VERITAS Volume Manager 3.1 Administrator's Guide

Volume Manager Operations
Volume Resynchronization
Chapter 3110
Volume Resynchronization
When storing data redundantly, using mirrored or RAID-5 volumes, the
Volume Manager ensures that all copies of the data match exactly.
However, under certain conditions (usually due to complete system
failures), some redundant data on a volume can become inconsistent or
unsynchronized
. The mirrored data is not exactly the same as the
original data. Except for normal configuration changes (such as
detaching and reattaching a plex), this can only occur when a system
crashes while data is being written to a volume.
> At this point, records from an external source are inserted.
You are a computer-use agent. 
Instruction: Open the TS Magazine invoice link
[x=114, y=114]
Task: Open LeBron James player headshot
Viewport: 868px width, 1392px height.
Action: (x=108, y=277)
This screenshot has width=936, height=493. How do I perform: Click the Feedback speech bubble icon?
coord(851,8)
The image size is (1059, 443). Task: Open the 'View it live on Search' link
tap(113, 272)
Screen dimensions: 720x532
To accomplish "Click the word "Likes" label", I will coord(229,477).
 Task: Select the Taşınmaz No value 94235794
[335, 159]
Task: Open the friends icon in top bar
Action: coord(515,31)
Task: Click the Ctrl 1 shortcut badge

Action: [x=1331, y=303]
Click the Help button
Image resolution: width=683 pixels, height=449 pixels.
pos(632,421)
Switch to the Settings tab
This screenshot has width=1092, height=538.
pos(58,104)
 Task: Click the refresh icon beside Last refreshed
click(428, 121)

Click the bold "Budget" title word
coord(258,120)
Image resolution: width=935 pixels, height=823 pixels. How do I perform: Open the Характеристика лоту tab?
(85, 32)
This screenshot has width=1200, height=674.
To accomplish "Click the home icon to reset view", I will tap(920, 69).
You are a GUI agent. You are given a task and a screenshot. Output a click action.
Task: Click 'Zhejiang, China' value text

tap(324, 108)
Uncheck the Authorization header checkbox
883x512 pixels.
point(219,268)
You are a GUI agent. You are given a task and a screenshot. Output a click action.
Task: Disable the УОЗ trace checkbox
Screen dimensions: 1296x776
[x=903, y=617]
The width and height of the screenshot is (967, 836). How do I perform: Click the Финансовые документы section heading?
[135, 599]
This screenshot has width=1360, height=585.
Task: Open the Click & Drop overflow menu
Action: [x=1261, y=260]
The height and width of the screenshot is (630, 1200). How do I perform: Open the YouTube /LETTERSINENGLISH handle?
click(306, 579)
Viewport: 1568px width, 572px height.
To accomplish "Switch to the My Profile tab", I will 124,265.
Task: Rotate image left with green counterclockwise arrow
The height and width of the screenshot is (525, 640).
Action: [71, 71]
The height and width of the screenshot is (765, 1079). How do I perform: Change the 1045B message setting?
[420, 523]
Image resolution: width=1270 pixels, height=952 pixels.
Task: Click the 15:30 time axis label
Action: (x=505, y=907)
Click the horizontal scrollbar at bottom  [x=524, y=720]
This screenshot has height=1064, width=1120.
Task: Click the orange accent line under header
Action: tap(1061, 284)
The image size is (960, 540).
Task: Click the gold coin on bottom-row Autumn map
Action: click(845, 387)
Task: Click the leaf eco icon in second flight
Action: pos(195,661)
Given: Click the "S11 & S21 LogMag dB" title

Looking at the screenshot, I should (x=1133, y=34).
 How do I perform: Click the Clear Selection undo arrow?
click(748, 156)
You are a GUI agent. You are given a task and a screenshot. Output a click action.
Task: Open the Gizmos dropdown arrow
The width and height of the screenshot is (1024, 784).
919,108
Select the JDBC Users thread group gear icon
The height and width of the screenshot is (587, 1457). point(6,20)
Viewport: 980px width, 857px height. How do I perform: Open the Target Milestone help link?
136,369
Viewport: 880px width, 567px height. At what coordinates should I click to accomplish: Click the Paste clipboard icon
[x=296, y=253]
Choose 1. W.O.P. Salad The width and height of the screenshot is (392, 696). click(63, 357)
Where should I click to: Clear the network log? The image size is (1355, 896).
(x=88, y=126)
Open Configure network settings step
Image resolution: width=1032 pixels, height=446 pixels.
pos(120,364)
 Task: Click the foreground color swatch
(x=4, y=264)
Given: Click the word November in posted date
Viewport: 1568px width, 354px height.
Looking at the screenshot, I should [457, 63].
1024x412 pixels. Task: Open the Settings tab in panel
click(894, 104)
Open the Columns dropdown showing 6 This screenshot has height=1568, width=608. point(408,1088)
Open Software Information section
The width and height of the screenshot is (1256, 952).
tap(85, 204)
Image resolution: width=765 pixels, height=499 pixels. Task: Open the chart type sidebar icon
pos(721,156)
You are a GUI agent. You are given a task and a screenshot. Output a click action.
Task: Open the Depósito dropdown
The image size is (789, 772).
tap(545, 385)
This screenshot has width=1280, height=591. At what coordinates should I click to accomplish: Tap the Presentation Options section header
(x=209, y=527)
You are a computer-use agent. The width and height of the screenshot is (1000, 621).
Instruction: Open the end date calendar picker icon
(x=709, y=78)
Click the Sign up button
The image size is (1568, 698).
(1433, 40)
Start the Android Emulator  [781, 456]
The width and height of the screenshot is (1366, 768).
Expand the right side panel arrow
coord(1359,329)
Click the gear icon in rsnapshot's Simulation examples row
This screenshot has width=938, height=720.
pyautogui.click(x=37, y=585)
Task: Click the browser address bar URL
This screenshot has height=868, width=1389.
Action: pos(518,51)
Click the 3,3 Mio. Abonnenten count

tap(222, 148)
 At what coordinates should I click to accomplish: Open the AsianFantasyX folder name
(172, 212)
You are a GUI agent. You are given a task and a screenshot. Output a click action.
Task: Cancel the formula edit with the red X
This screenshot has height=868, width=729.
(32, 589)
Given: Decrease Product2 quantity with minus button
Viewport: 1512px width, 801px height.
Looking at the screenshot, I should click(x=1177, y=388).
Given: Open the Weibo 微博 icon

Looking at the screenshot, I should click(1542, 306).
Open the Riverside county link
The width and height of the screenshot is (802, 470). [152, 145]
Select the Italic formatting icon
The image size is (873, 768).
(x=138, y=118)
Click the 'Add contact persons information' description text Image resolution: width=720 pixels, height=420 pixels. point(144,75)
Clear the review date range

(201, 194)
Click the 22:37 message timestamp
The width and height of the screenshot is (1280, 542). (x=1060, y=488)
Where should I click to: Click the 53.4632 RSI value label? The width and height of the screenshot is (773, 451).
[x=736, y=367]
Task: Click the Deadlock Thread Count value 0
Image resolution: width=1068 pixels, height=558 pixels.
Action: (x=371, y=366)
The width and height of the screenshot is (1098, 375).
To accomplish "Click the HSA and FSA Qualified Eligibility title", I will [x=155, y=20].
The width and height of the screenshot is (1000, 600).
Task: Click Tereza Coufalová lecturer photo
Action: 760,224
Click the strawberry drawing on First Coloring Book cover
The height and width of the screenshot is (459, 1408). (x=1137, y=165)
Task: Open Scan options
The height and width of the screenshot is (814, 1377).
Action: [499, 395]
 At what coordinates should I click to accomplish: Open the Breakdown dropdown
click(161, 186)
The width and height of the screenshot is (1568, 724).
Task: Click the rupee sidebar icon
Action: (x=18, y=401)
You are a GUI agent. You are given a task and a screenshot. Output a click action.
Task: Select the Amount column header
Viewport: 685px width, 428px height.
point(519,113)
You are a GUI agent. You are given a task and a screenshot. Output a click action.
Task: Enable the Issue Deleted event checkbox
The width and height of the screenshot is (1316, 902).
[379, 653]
Data is written to the mirrors of a volume in parallel, as is the data and
parity in a RAID-5 volume. If a system crash occurs before all the
individual writes complete, it is possible for some writes to complete
while others do not. This can result in the data becoming
unsynchronized. For mirrored volumes, it can cause two reads from the
same region of the volume to return different results, if different mirrors
are used to satisfy the read request. In the case of RAID-5 volumes, it
can lead to parity corruption and incorrect data reconstruction.
The Volume Manager needs to ensure that all mirrors contain exactly
the same data and that the data and parity in RAID-5 volumes agree.
This process is called volume resynchronization. For volumes that
are part of disk groups that are automatically imported at boot time
(such as rootdg), the resynchronization process takes place when the
system reboots.
Not all volumes require resynchronization after a system failure.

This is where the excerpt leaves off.